Make row 'Total' be the last row in pyspark dataframe


I have this dataframe

Column A Balance Paid Amount Id
Total 1000 10000 null
1211 0 5000 1
1211 1000 5000 2

This code I tried for that:

df = (df.withColumn("Id", monotonically_increasing_id()+1)
           )

ANd when I try this to get my desire output:

from pyspark.sql.window import Window as W
from pyspark.sql import functions as F

df1 = df.withColumn("Id", F.monotonically_increasing_id()+1)
windowSpec = W.orderBy("Id")
df1 = df1.withColumn("Id", F.row_number().over(windowSpec)).show()
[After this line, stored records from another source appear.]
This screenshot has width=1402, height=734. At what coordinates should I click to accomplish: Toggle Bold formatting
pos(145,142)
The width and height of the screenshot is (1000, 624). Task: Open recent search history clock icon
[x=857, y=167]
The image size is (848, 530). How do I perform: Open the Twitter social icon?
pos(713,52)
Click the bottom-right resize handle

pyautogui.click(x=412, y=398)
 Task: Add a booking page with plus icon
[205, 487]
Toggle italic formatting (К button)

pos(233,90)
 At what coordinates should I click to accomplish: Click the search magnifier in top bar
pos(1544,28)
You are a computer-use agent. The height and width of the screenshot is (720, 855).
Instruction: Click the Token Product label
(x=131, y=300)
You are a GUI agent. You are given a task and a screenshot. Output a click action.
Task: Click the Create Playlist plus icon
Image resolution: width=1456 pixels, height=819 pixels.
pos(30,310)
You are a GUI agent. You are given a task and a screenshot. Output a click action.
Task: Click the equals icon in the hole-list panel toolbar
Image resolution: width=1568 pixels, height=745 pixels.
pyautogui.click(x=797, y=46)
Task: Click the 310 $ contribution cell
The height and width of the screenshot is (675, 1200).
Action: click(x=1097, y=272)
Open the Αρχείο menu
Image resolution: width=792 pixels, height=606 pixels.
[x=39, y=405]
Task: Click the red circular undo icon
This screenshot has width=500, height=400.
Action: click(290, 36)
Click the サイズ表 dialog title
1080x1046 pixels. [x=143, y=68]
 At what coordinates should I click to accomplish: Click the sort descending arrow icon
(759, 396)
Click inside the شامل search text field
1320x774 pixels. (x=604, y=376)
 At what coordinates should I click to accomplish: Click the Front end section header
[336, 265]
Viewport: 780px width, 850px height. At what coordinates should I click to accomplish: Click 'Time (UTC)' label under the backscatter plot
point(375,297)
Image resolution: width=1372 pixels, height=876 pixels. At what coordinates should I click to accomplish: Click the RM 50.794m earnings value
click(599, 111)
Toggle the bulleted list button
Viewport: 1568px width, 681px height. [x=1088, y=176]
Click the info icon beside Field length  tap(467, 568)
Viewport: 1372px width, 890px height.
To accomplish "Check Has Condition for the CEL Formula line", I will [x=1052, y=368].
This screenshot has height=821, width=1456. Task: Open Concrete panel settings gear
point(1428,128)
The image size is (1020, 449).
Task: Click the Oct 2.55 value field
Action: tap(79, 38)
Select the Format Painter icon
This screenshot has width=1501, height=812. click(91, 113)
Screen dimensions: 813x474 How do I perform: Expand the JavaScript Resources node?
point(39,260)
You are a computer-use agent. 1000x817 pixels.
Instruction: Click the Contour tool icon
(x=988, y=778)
This is the df I received:

Column A Balance Paid Amount Id
Total 1400 1100 null
1211 800 500 1
1211 600 600 2

This is the df desire output:

Column A Balance Paid Amount Id
1211 800 500 1
1211 600 600 2
Total 1400 1100 3

EDIT:

I tried the below answers from this post but I still got the same error. The values of Balance & Paid Amount is different from the 1st dataframe.

df1:

Column A Balance Paid Amount Id
Total 2000 1500 null
1211 800 500 1
1211 600 600 2
1211 400 300 3
1211 200 100 4

codes I have tried:

from pyspark.sql import functions as F

total_row = df.filter(F.col("Column A") == "Total")
other_rows = df.filter(F.col("Column A") != "Total")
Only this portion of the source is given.